Member of the New Jersey General Assembly from the 1st district
- In office January 12, 1982 – January 12, 1988
- Preceded by: James R. Hurley
- Succeeded by: Frank LoBiondo Edward H. Salmon

Personal details
- Born: August 10, 1925 Philadelphia, Pennsylvania, U.S.
- Died: July 30, 1988 (aged 62)
- Party: Republican
- Education: South Philadelphia High School Peirce School of Business Administration

Military service
- Allegiance: United States of America
- Battles/wars: World War Two Battle of the Bulge (WIA); ;
- Awards: Purple Heart

= Guy F. Muziani =

American politician

Guy F. Muziani (August 10, 1925 – July 30, 1988) was an American politician who served in the New Jersey General Assembly from the 1st Legislative District from 1982 to 1988.

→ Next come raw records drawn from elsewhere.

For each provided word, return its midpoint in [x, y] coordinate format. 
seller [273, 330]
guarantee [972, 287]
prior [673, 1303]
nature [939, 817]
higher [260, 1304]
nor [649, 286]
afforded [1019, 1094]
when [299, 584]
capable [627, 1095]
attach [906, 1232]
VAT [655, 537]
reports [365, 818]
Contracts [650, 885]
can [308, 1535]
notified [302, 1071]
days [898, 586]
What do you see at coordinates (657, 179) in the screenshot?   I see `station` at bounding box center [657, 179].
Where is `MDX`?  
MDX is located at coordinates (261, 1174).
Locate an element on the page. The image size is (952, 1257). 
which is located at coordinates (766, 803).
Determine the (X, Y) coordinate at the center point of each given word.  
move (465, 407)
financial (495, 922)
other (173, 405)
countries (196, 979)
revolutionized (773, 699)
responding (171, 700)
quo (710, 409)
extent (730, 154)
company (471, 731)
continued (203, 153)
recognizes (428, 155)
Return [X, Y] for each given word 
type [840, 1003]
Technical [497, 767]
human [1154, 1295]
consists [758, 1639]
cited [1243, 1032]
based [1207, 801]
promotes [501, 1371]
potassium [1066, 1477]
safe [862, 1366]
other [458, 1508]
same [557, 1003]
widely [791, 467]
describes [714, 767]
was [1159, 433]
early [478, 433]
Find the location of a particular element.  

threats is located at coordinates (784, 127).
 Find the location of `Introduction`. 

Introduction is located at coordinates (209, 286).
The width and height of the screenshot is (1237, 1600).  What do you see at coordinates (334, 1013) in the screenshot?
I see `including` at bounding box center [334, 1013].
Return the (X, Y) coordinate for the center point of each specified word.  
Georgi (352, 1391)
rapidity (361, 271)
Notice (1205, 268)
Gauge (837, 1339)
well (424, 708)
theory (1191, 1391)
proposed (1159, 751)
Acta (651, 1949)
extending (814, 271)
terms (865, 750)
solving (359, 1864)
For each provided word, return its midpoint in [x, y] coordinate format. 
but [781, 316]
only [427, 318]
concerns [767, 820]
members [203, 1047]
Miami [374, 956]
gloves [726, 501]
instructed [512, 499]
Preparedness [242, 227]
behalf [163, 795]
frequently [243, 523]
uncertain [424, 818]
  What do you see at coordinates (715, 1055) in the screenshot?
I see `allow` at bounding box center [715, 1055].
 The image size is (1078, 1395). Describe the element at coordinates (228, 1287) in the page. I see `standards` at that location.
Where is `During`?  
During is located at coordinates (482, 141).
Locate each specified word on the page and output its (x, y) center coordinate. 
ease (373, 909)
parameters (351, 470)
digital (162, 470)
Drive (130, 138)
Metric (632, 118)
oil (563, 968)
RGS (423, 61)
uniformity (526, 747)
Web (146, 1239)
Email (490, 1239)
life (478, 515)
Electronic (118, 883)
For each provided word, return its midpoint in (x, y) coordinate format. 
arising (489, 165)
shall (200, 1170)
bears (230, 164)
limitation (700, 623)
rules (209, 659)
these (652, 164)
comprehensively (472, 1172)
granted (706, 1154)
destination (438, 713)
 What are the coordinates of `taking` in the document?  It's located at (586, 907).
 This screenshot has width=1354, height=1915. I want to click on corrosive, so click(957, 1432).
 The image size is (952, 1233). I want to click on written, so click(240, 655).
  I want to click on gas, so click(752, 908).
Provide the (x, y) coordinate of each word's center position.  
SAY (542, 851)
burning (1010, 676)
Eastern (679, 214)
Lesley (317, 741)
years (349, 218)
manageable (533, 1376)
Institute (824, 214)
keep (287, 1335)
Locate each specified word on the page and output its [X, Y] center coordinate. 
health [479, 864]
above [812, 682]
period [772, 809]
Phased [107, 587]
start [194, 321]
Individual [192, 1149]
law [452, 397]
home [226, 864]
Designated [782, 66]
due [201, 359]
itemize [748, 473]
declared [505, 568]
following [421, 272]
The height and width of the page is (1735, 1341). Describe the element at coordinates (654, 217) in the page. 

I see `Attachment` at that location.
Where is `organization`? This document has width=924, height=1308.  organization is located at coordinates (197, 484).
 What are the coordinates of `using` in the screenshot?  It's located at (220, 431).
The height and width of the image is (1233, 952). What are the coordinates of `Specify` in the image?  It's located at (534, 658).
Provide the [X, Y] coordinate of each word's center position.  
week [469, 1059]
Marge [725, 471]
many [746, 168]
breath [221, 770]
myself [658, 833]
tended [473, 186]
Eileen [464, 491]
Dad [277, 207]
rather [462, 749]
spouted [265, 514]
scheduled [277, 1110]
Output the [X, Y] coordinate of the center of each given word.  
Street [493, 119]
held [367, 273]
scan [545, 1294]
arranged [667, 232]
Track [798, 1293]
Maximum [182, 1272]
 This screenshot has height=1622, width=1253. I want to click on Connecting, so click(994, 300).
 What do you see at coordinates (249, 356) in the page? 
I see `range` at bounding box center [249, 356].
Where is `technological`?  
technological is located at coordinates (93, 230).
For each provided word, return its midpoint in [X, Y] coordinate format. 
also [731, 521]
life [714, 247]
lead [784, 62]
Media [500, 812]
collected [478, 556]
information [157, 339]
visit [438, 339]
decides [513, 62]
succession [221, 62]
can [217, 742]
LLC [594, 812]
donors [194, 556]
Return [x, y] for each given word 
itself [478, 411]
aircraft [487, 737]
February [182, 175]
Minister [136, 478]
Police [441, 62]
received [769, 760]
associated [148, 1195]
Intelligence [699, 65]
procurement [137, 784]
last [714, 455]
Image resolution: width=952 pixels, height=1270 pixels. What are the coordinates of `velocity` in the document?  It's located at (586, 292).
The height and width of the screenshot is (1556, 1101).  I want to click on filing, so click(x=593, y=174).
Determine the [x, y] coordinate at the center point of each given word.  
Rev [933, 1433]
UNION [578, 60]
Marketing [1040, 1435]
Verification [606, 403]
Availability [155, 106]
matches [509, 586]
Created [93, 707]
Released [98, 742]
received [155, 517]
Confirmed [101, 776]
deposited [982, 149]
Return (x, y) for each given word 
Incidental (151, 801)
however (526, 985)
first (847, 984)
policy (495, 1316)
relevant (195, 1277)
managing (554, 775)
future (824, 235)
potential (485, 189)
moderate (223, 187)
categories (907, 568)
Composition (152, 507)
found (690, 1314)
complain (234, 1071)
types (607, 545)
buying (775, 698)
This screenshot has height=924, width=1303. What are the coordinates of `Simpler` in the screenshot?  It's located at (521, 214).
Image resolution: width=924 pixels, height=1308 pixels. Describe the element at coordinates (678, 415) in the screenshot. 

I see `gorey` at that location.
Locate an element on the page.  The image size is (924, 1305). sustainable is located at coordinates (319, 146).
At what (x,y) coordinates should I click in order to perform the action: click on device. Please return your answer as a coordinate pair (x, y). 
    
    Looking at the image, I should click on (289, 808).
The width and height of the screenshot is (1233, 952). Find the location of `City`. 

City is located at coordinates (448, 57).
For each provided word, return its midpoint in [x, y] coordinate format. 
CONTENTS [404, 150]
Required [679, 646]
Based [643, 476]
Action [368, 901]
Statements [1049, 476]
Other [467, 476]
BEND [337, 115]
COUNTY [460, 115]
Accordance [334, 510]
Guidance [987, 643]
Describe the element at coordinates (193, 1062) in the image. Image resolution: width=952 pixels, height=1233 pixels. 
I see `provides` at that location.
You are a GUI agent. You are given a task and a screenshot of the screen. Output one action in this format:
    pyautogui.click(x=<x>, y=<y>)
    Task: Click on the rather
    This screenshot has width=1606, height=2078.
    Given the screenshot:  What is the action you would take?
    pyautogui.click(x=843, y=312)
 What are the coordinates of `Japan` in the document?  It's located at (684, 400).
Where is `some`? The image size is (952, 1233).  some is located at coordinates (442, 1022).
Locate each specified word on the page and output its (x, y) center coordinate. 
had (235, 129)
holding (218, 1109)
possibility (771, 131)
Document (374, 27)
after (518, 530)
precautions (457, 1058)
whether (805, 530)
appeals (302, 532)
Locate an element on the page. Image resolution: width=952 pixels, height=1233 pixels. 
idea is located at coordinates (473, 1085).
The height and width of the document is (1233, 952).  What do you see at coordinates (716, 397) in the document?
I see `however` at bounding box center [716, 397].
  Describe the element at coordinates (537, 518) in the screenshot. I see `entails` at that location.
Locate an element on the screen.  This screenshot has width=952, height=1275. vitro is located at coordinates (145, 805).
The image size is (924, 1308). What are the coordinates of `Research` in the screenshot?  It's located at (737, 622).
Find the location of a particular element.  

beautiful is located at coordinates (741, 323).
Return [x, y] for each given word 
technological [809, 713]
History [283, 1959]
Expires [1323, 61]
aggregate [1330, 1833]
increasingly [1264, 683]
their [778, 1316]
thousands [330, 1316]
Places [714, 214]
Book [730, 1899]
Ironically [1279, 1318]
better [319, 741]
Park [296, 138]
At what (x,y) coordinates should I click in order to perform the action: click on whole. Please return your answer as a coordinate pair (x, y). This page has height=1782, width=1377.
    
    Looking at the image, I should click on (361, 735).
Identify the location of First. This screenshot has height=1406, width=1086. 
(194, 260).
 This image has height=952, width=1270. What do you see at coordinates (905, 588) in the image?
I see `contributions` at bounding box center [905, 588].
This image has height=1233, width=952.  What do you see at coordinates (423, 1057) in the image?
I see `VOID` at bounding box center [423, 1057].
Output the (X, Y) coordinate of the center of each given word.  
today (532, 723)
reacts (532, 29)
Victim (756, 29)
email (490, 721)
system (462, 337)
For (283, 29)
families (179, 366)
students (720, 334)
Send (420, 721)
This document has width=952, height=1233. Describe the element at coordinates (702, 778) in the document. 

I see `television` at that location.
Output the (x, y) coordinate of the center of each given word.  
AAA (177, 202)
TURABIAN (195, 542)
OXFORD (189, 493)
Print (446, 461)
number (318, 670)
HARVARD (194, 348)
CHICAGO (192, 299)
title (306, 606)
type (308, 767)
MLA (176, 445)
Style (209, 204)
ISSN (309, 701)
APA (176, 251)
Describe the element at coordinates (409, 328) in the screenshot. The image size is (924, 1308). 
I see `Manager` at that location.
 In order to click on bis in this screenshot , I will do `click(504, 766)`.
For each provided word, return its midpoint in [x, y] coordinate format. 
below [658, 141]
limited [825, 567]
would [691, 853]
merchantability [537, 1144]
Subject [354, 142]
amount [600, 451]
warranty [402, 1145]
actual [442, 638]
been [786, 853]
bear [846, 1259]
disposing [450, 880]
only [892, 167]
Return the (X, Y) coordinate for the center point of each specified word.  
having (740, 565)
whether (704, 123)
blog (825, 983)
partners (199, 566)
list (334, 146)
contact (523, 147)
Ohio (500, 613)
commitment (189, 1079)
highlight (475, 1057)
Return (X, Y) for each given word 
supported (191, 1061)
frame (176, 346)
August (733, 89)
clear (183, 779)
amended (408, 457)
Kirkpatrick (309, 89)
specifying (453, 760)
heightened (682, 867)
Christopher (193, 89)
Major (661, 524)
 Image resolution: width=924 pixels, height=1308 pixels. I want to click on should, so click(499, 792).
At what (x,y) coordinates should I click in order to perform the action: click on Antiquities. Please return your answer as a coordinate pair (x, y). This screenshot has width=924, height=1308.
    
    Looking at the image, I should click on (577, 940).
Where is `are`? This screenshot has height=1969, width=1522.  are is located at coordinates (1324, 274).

Born in Philadelphia, he attended South Philadelphia High School and the Peirce School of Business Administration. During World War II, he fought in the Battle of the Bulge and received a Purple Heart.

Muziani was a businessman in Wildwood, New Jersey, who unsuccessfully ran for the city commission in 1964 and 1968. He then was elected to the commission and served for 11 years as mayor of Wildwood under a system in which the commissioners chose a mayor from among their members. After a change to the city's form of government to have the mayor be directly elected, Muziani lost the mayoral race to his longtime foe, Earl B. Ostrander, who would be recalled from office after 17 months in office.

First elected to the General Assembly in 1981 alongside Joseph W. Chinnici, he fought for the area's tourism industry and championed the extension of Route 55 to Cape May County. He intended to run for reelection in 1987 but was too ill to campaign and retired from the Legislature. He died on July 30, 1988, of cancer.